* [Provided records]
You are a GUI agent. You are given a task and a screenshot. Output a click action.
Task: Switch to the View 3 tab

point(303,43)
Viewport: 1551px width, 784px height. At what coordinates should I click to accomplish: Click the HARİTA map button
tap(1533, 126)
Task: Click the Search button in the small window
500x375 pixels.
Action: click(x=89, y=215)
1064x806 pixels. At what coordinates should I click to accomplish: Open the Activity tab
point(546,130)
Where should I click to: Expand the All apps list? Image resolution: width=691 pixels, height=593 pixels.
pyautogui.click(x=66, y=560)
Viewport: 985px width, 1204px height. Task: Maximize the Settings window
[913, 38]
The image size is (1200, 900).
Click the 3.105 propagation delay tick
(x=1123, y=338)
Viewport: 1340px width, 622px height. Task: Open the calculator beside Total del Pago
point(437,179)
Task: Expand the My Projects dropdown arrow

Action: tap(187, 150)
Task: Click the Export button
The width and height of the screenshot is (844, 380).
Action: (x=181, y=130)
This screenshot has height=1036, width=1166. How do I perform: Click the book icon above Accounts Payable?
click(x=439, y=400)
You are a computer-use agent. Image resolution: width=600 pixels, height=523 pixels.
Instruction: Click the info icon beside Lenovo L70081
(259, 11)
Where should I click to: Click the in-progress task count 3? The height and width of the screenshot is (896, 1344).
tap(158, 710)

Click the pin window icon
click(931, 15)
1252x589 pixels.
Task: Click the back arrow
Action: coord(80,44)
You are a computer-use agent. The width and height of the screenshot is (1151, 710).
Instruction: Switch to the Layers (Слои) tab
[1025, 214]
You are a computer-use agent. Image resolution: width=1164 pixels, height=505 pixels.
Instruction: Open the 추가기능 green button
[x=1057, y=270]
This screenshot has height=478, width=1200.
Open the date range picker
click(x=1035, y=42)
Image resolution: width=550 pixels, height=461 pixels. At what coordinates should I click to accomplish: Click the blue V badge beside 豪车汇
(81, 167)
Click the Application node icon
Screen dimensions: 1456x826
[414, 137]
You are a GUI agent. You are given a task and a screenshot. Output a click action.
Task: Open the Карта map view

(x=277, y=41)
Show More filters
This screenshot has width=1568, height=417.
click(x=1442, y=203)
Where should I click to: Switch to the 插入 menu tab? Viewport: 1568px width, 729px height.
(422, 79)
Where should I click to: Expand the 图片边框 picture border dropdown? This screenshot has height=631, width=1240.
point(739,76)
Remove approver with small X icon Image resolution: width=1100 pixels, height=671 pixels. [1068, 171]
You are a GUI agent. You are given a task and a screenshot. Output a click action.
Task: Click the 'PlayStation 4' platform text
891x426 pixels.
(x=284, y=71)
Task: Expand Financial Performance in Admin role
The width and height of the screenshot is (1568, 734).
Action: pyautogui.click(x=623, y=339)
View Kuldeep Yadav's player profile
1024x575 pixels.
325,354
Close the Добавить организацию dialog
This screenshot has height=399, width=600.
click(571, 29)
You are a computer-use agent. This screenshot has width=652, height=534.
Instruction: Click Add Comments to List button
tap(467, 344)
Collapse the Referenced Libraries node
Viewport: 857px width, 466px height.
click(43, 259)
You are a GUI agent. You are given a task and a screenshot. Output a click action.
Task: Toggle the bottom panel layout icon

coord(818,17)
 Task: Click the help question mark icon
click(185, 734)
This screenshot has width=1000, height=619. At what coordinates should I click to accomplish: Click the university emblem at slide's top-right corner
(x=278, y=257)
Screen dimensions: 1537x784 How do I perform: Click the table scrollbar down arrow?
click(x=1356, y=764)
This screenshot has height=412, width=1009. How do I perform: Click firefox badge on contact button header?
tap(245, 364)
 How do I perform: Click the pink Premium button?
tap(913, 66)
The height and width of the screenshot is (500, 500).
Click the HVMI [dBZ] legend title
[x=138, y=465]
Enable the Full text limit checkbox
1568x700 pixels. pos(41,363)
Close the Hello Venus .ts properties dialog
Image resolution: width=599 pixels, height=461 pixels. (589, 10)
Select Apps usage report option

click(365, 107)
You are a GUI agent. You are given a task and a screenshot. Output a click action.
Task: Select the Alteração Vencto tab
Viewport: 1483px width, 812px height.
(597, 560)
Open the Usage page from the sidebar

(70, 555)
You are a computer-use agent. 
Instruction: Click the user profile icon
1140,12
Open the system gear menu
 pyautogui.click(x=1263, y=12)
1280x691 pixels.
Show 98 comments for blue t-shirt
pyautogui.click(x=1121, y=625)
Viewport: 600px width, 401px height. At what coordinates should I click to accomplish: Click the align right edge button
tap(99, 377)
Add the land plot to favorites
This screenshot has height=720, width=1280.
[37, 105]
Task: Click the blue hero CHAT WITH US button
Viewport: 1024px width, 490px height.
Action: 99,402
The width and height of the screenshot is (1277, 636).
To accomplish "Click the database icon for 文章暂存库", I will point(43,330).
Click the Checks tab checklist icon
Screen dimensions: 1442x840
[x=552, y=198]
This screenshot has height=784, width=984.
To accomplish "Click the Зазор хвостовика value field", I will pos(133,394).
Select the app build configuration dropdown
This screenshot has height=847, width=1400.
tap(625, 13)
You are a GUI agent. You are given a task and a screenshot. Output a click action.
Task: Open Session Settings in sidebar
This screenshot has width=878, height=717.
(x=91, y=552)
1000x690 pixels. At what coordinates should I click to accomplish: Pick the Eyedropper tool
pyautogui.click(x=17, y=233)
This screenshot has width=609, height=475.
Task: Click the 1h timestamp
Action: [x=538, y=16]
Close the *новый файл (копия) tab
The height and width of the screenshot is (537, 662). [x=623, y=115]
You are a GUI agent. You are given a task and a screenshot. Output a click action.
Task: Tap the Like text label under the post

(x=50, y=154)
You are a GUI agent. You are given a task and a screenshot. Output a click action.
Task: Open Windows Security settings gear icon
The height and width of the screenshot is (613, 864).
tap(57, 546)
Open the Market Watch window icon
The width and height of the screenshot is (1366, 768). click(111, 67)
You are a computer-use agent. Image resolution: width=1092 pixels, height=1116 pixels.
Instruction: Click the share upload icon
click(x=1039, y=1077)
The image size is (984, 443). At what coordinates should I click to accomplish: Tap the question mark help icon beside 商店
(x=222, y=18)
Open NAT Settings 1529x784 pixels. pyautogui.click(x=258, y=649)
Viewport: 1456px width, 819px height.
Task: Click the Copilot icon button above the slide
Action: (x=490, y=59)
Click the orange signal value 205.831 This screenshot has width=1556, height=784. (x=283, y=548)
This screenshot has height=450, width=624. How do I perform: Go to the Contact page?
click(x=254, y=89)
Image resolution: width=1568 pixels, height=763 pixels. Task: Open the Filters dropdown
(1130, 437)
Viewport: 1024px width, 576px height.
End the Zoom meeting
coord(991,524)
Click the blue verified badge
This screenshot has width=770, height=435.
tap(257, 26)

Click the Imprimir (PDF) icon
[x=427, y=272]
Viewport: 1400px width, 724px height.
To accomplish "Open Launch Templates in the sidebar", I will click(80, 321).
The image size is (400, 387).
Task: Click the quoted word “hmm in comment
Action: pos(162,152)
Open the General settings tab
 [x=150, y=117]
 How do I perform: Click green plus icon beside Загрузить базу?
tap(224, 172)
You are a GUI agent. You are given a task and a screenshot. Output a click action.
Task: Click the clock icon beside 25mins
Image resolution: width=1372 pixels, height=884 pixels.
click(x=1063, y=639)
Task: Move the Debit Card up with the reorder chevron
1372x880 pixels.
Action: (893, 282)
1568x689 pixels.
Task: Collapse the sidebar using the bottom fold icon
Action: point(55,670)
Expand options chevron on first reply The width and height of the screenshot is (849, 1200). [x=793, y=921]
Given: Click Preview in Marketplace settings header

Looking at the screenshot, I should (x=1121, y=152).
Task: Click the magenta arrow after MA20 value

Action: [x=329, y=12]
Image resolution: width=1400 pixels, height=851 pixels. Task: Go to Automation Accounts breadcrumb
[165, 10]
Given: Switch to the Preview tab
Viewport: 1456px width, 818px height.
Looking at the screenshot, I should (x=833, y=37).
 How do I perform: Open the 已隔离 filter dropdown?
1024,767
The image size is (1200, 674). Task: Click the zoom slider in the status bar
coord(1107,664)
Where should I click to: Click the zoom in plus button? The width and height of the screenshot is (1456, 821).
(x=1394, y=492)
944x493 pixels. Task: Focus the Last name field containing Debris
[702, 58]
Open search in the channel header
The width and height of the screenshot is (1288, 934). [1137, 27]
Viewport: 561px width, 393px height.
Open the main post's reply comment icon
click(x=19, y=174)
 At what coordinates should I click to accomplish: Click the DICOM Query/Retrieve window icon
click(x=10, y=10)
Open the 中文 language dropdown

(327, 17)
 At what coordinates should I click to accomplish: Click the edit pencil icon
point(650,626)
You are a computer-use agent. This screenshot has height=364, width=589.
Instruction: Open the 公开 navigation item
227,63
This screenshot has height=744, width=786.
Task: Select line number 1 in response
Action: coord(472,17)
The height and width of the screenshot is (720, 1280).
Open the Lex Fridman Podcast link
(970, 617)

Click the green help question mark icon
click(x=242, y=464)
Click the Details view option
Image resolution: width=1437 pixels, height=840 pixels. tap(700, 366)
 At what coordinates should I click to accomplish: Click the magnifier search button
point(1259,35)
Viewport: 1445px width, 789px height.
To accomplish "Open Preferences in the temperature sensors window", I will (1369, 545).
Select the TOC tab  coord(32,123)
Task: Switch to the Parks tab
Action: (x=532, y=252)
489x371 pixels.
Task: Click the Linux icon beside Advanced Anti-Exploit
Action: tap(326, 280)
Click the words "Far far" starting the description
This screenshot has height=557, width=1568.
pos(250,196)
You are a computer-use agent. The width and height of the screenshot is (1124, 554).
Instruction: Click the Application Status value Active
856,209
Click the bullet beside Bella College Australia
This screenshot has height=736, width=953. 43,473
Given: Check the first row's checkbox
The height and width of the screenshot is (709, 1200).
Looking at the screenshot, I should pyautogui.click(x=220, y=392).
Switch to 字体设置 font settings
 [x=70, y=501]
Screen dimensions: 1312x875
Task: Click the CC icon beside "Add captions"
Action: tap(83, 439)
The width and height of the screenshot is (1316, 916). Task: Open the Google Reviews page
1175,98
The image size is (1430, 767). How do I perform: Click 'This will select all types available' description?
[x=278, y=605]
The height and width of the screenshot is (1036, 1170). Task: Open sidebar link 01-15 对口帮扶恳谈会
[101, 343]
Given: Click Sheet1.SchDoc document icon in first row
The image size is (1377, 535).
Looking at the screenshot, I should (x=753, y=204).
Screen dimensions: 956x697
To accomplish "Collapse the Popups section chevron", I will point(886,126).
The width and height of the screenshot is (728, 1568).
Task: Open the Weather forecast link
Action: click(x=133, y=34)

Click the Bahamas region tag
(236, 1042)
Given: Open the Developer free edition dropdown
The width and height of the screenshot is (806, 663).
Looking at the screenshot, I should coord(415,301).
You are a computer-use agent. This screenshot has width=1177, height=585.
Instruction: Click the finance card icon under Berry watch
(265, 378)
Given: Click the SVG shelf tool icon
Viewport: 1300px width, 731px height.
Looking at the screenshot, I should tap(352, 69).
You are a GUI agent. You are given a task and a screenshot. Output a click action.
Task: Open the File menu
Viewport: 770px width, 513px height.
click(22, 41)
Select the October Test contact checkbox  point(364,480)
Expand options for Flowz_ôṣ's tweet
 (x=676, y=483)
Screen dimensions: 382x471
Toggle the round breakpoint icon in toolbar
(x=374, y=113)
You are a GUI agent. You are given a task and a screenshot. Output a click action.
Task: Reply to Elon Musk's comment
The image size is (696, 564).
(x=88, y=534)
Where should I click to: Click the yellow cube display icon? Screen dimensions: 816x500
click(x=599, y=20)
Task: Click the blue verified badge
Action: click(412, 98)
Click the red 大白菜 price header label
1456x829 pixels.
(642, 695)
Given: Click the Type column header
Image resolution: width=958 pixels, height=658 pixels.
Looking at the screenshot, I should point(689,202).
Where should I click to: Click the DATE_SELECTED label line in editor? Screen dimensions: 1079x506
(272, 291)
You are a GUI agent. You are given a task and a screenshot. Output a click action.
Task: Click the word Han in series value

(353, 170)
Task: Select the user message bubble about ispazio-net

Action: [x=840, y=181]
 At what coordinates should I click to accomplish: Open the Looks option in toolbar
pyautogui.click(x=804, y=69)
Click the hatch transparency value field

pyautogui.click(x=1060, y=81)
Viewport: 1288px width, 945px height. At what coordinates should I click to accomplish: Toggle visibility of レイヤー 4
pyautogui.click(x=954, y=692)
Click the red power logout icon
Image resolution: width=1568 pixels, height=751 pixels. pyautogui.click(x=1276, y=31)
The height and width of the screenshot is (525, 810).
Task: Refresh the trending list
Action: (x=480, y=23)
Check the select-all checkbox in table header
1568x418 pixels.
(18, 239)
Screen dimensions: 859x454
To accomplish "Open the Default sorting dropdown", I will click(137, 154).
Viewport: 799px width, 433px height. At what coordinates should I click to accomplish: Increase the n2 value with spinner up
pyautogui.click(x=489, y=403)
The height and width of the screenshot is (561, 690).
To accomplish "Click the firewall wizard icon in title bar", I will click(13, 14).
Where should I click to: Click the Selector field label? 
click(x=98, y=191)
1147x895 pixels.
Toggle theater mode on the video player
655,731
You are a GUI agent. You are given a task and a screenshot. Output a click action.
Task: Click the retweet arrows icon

* [Your task]
Each line in the entries above that includes the word "small" counts once; state the total and nothing else.

* [Exercise response]
2